ToolStreamReader handles the multi-turn tool-use conversation loop. This is the primary interface used by the Engine pipeline. The caller reads events, processes tool calls, sends results back, and continues reading until the stream is done.

SetTools is called after load_tools returns new tool definitions.

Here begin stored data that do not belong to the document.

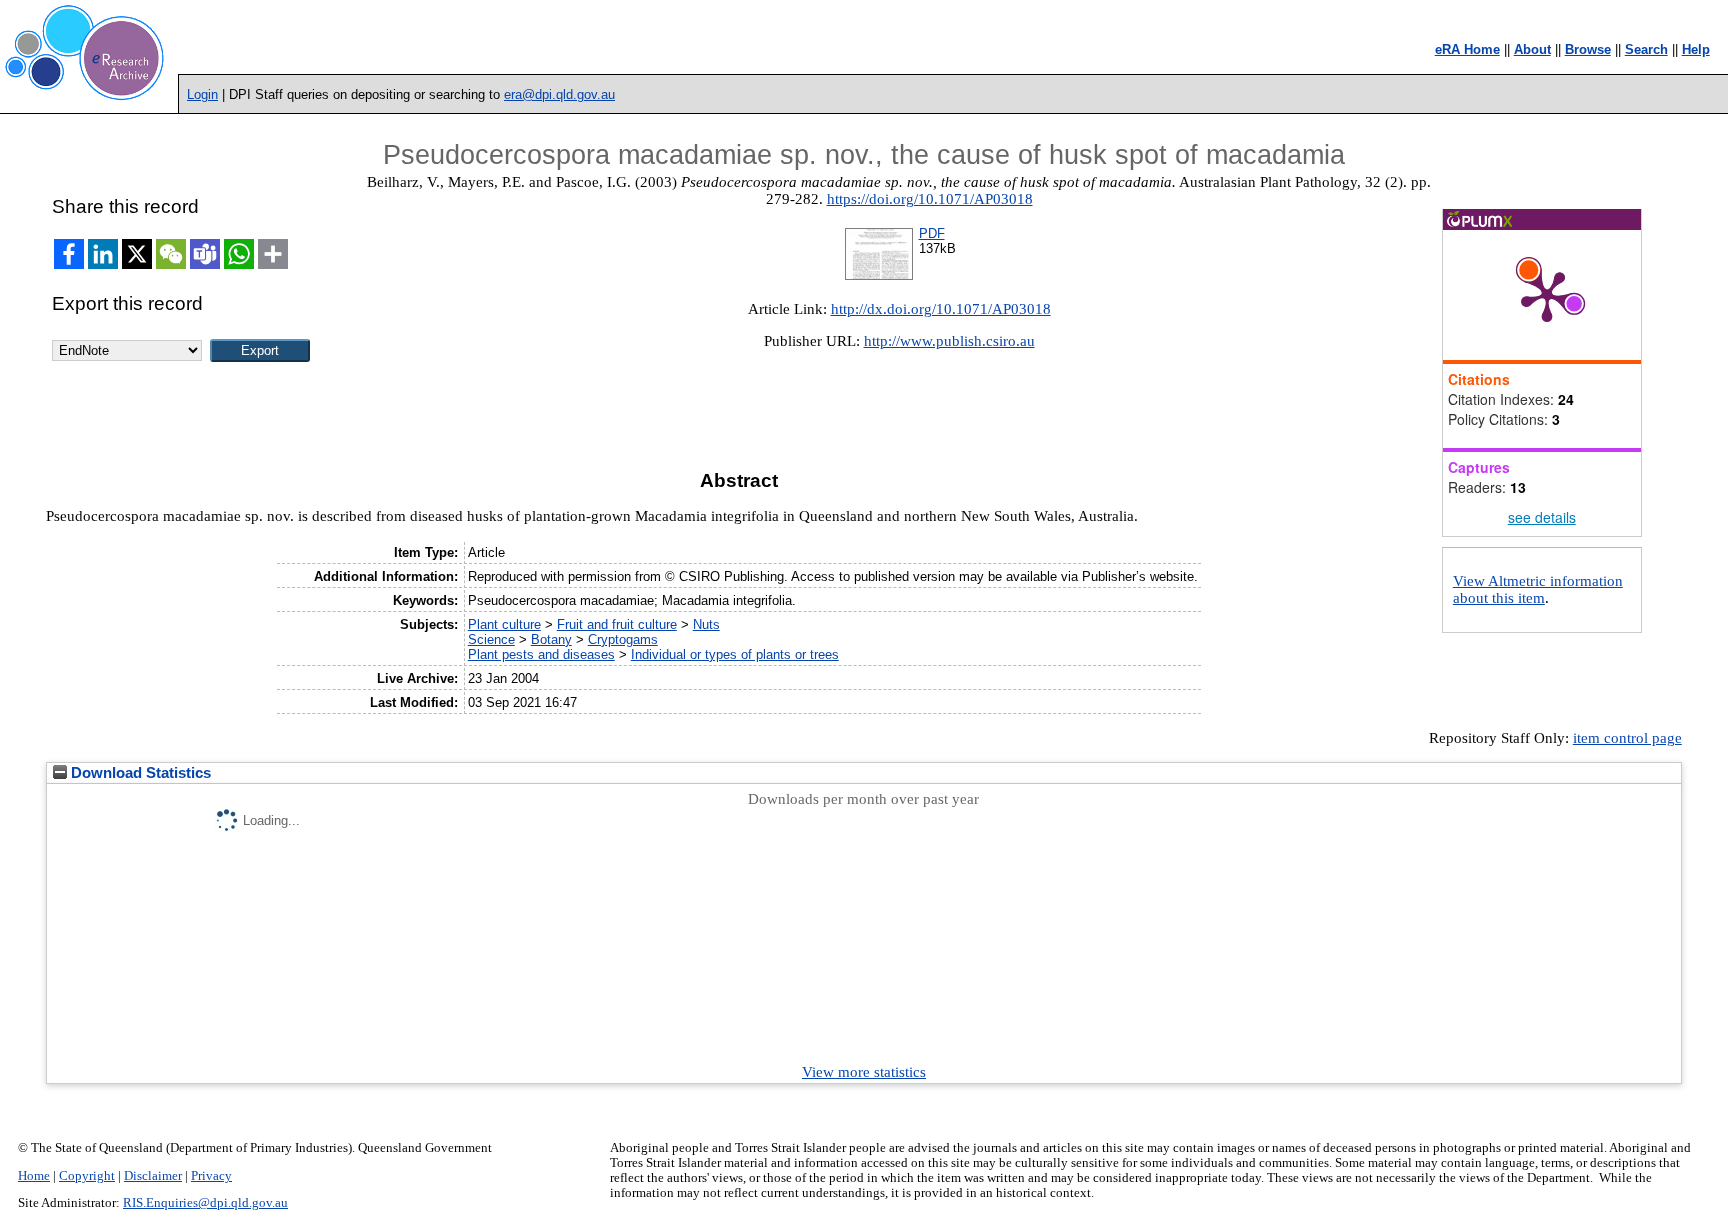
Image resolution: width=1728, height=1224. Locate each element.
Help (1696, 49)
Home (34, 1176)
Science (491, 639)
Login (202, 94)
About (1532, 49)
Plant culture (504, 624)
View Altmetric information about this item (1538, 589)
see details (1542, 517)
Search (1646, 49)
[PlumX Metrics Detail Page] (1547, 295)
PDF (932, 233)
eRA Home (1467, 49)
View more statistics (864, 1072)
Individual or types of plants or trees (735, 654)
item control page (1627, 738)
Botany (551, 639)
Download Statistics (139, 773)
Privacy (211, 1176)
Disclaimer (153, 1176)
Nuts (706, 624)
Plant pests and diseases (541, 654)
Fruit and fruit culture (617, 624)
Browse (1588, 49)
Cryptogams (623, 639)
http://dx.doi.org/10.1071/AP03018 (941, 309)
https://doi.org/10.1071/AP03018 (930, 199)
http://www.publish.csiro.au (949, 341)
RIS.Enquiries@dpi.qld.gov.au (205, 1203)
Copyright (87, 1176)
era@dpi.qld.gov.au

The updated schema must reach the provider before the next LLM continuation request, otherwise the LLM is told "tools loaded" but the function-call schema remains unchanged and the freshly loaded tools are not actually callable.

go
reader, err := provider.StreamWithTools(ctx, messages, tools,
    llm.WithSystem("You are a helpful assistant."),
    llm.WithMaxTokens(4096),
)
if err != nil {
    log.Fatal(err)
}
defer reader.Close()

for {
    event, err := reader.Next()
    if err == io.EOF {
        break
    }
    if err != nil {
        log.Fatal(err)
    }

    switch event.Type {
    case llm.EventTextDelta:
        fmt.Print(event.Text) // Stream text to the user

    case llm.EventToolCallComplete:
        // Execute the tool call
        result := executeMyTool(event.ToolCall)
        // Send the result back to the LLM so it can continue
        err := reader.SendToolResults([]llm.ToolResult{result})
        if err != nil {
            log.Fatal(err)
        }

    case llm.EventDone:
        break
    }
}

// Check token usage
usage := reader.Usage()
fmt.Printf("Input: %d tokens, Output: %d tokens\n", usage.InputTokens, usage.OutputTokens)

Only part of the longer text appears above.